Exercise aim:
Would you please copy each line of the listing that mentions "agent"?

Exercise data:
# # # # #
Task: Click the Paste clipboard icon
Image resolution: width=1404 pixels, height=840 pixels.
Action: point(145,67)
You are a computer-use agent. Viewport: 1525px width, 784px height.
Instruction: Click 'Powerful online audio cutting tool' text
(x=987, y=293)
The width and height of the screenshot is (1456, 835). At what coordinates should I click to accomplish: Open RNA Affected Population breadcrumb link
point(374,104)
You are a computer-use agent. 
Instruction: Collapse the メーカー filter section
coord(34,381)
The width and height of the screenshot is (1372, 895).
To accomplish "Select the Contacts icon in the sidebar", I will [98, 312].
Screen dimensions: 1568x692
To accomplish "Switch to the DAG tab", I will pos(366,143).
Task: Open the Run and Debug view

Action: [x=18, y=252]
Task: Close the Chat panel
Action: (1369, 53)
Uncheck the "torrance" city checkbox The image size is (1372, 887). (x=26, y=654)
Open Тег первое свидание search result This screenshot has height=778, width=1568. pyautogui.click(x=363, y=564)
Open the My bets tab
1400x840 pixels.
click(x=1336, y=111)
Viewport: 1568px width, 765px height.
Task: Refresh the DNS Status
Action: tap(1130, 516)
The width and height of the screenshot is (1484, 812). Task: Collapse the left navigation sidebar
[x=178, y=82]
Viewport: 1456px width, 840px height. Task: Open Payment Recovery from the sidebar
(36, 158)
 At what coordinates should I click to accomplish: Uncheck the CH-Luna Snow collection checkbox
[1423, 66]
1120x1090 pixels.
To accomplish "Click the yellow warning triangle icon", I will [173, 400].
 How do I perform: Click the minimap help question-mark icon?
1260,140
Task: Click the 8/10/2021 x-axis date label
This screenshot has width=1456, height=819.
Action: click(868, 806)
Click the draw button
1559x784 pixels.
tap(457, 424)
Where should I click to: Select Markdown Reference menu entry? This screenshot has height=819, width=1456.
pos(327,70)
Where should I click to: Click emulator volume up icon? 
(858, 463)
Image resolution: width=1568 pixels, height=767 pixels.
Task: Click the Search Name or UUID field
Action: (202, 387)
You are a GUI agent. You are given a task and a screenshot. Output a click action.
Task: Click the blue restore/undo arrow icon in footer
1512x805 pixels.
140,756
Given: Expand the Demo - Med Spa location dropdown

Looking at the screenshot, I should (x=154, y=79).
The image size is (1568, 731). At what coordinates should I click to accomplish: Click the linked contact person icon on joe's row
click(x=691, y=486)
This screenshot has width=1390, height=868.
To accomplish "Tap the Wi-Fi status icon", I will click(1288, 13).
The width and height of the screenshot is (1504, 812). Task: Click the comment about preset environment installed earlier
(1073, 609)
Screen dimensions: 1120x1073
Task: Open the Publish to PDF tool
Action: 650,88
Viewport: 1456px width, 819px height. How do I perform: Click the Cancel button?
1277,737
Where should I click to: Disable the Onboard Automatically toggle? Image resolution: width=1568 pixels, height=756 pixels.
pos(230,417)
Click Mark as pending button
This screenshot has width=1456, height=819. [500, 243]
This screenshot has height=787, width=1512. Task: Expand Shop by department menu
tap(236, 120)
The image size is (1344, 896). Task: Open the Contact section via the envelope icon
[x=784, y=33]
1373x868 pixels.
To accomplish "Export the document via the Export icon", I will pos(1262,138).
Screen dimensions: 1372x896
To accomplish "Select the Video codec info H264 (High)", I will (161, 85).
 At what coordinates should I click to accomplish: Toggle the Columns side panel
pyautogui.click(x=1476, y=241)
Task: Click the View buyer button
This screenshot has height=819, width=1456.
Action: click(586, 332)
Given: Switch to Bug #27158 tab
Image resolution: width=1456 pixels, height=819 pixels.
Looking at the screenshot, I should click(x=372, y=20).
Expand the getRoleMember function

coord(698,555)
# # # # #
The completed task:
You are a computer-use agent. Viewport: 1525px width, 784px height.
You are a computer-use agent. 
You are a GUI agent. You are given a task and a screenshot. Output a click action.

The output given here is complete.